Memang banyak kenangan soal mediang Uskup Agung
Gereja Anglikan Afrika Selatan itu. Tutu wafat setelah menorehkan sejarah emas
yang tak pernah terlupakan dalam perjalanan hidupnya bagi bangsa Afrika
Selatan. Pria yang melakoni profesi sebagai guru itu terlahir dari keluarga
miskin, pada 7 Oktober 1931. Tutu sejak kecil sudah
terpanggil untuk terlibat secara praktis soal kerohanian. Dari pengalaman itu
membawanya untuk belajar teologi dan ditahbiskan menjadi rohaniwan Gereja
Anglikan pada 1960.
Perjalanan
hidup membuatnya menyaksikan berbagai ketidakadilan yang dialami rakyat Afrika
Selatan, terutama perlakukan diskriminasi rasial oleh kaum kulit putih terhadap
warga kulit hitam. Kaum kulit putih melanggengkan sistem apartheid dan tetap
menindas kaum kulit hitam. Sekian tahun rakyat Afrika Selatan hidup di bawah
cengkeraman rezim apartheid dan penindasan yang tak mengenal unsur-unsur
kemanusiaan. Tegasnya, warga kulit hitam
hidup tersubordinasi oleh kaum kulit putih. Kaum kulit hitam hidup sinis,
inferior dan kaum kulit putih sebagai kelas superior.
Setelah
menyelesaikan studi doktoral di London, Inggris dengan disertasi tentang Islam di Afrika Barat, Tutu kembali
ke Afrika Selatan, menjadi Uskup di Johannesburg dari 1985-1986, hingga menjadi
Uskup Agung di Cape Town pada 1986-1996(sebagai orang Afrika pertama yang
memegang posisi itu). Dan pada tahun 1980-an, Afrika Selatan ditandai kejolak
sosial politik. Rakyat kulit hitam melawan rezim apartheid yang segregatif. Di
mana kelompok minoritas kulit putih yang hanya 20 persen dari total penduduk,
menguasai 87 persen kemakmuran Afrika Selatan. Situasi ketidakadilan itu
memaksa Tutu harus muncul ke publik.
Ia
berani keluar dari biara untuk bersuara keras di tengah krisis politik dan
kemanusiaan yang melanda Afrika Selatan. Tutu muncul bak cahaya di tengah
kegelapan Afrika. Ia bersuara lantang tentang hak asasi manusia warga kulit
hitam dengan menuntut kejelasan kebebasan dan kesetaraan. Baginya, bersuara di
dalam gereja hanyalah sebuah pesan untuk penguatan iman demi keselamatan kekal,
bagi setiap umat manusia(eskatologis). Namun iman tak berarti apa-apa(mati)

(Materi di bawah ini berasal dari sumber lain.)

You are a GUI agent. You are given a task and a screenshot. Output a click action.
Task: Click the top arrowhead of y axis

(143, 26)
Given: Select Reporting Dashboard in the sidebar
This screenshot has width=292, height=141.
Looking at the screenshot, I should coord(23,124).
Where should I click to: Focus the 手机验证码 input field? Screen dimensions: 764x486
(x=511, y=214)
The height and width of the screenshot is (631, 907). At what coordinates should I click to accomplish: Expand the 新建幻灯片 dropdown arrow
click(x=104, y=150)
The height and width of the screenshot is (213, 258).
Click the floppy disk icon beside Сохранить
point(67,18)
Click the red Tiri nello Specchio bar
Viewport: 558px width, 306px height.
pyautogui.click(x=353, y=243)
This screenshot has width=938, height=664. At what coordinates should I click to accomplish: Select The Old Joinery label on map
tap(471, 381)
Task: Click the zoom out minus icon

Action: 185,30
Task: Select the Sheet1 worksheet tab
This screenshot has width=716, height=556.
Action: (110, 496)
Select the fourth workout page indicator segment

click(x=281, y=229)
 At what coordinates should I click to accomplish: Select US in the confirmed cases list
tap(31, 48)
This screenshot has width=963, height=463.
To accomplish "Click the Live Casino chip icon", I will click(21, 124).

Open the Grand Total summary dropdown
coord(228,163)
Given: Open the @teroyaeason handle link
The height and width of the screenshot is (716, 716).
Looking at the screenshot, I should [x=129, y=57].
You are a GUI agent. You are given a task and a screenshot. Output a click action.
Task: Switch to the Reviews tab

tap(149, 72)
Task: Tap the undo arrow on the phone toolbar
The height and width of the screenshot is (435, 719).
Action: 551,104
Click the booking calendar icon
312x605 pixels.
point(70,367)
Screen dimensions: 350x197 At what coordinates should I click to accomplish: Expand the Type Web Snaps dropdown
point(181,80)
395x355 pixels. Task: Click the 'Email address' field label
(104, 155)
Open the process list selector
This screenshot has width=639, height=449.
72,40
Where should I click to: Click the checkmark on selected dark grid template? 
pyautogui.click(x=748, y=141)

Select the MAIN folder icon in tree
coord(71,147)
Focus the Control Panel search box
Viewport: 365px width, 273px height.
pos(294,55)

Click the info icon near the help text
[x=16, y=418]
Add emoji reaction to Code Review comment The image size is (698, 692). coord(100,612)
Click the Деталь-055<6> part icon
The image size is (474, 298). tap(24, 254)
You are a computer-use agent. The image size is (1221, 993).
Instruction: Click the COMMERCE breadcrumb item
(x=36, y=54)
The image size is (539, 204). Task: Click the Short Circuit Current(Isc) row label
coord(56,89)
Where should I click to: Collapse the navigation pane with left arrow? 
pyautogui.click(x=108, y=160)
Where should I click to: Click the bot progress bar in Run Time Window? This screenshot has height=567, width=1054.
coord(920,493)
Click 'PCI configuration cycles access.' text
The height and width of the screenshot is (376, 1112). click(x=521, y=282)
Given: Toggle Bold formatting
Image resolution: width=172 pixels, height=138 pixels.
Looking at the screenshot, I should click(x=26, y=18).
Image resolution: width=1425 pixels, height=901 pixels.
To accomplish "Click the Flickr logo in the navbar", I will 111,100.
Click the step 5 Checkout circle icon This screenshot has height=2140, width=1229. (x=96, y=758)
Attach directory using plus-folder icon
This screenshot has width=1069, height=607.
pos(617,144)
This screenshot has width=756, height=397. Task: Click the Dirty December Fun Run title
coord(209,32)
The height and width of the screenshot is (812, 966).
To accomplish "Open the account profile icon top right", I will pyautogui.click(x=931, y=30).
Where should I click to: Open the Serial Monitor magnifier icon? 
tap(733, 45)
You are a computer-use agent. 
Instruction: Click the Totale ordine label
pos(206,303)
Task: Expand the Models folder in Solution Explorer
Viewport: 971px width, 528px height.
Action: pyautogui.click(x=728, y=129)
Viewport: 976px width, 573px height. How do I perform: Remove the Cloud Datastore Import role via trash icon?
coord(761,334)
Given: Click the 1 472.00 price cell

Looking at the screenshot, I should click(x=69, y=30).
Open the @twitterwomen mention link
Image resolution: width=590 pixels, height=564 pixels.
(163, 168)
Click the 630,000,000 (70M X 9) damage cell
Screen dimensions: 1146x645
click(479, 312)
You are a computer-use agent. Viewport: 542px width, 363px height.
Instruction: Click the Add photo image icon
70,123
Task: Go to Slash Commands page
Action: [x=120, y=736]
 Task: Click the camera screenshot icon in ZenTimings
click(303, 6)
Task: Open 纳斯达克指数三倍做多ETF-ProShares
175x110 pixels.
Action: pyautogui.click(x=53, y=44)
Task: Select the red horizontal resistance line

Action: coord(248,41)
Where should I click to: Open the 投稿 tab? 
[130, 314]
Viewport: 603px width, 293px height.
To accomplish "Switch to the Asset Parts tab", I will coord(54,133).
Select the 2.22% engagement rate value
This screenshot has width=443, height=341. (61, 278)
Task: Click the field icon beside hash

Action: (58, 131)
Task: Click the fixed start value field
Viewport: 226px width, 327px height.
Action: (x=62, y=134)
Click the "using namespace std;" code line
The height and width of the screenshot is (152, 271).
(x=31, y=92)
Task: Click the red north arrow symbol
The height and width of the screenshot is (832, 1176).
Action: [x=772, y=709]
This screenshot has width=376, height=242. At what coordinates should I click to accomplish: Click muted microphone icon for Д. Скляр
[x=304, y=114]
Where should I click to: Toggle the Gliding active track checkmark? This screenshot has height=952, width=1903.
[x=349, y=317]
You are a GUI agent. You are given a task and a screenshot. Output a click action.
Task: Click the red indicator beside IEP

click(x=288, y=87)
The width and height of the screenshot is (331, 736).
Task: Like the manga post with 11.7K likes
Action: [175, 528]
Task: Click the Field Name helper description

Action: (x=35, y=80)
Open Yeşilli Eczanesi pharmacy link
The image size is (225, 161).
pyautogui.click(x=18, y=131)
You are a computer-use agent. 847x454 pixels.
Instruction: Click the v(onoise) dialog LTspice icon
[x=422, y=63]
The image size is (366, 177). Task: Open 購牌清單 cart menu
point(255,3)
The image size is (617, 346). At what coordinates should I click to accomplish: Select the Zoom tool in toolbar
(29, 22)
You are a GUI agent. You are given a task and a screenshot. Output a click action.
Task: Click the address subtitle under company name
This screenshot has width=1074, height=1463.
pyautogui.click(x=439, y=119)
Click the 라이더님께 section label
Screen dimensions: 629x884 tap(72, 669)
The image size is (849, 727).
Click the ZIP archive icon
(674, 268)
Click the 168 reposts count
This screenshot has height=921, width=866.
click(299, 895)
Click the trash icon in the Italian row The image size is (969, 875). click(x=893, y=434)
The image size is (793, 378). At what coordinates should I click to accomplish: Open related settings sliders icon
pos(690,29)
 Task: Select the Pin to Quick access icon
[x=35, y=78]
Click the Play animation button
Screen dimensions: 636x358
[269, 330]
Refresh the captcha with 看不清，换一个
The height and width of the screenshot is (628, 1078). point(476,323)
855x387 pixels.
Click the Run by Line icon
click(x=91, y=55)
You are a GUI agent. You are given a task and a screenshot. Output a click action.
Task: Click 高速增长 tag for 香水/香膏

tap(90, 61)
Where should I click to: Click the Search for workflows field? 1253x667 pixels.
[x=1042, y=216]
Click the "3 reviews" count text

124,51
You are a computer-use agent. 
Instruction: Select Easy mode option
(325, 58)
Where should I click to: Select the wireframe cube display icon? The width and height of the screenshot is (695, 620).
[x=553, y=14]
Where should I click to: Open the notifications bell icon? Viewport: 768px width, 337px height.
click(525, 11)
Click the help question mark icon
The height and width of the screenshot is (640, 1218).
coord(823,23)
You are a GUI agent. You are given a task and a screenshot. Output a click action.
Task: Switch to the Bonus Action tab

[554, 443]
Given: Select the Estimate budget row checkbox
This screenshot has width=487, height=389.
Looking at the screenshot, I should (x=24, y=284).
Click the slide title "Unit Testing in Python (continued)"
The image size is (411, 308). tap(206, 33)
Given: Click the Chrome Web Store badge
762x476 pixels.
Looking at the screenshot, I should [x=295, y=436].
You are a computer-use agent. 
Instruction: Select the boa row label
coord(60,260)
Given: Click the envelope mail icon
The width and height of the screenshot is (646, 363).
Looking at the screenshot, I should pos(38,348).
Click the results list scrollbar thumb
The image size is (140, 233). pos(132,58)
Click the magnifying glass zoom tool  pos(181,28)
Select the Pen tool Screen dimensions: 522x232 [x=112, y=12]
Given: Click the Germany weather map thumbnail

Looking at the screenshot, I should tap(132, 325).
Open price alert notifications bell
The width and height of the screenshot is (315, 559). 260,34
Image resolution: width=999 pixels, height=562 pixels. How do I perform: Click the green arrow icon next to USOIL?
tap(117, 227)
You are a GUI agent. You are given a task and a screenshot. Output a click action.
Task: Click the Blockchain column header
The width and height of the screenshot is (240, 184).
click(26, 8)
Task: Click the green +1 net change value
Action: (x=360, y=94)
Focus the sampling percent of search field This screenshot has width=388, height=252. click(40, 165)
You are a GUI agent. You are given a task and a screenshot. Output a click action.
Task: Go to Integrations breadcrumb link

tanpa dilengkapi dengan perbuatan. Tutu merasa bersuara untuk keadilan dan
kesetaraan, serta kebebasan merupakan ritual suci di sebuah katedral yang lebih
luas. Kemenangan akan martabat kemanusiaan harus dirayakan!
Ia
menentang tindakan pemerintahan apartheid yang menahan tokoh-tokoh Kongres
Nasional Afrika Selatan(ANC), karena mereka melawan politik diskriminasi rasial. Ia juga menyerukan pembebasan Nelson Mandela,
yang kemudian membuat keduanya menjadi sekutu dekat. Tutu tetap teguh pada
prinsip non-kekerasan. Karena perjuangan tanpa kekerasan(nirkekerasan) itulah
ia diundang Sekjen PBB Kurt Waldheim pada 1981 untuk berbicara soal apartheid
di forum PBB.
Tidak
lama setelah itu, tahun 1984, Uskup Desmond Tutu dianugerahi Nobel
Perdamaian.”Atas perannya menyatukan para pemimpin agar tetap memegang prinsip
non-kekerasaan,” kata Komite Nobel. Nobel membawa Tutu menjadi populer dan pada tahun yang sama, 1984, ia bertemu
Presiden AS Ronald Reagen, yang hasilnya adalah Nelson Mandela sebagai Presiden Afrika Selatan pertama yang
dipilih secara demokratis tahun 1994.
Setelah
Mandela bertengger di singgasana kursi presiden Afrika Selatan, Desmond Tutu
berpesan, jadilah seorang pemimpin pelayan, bukan memegahkan diri. Ia menyebut
figur Mandela, Bunda Teresa, Mahatma Gandhi, dan Dalai Lama sebagai pandanan
pas untuk itu.
Satu tahun setelah dilantik sebagai Presiden Afrika
Selatan, 1995, Mandela menunjuk rekan seperjuangan, Uskup Agung Desmond Tutu menjadi ketua Komisi
Kebenaran dan Rekonsiliasi(KKR). Tugas KKR adalah untuk mengungkap kebenaran
atau melakukan penyelidikan: mengumpulkan berbagai bukti dan informasi dari
korban dan pelaku pelanggaran HAM masa lalu(selama periode apartheid) sebagai
upaya menyembuhkan luka masa, demi mewujudkan cita-cita rekonsiliasi permanen
di Afrika Selatan.
Semoga
warisan terpenting Uskup Agung (Emeritus) Desmond Mpilo Tutu ini mengilhami
semua pemimpin dunia, termasuk Indonesia juga harus meniru. Hanya dengan
pendekatan rekonsiliasi dan
non-kekerasan yang bisa menyelesaikan berbagai persoalan kemanusiaan, termasuk
melunakkan tindakan kekerasan , juga memutus tali dendaman yang berkepanjangan.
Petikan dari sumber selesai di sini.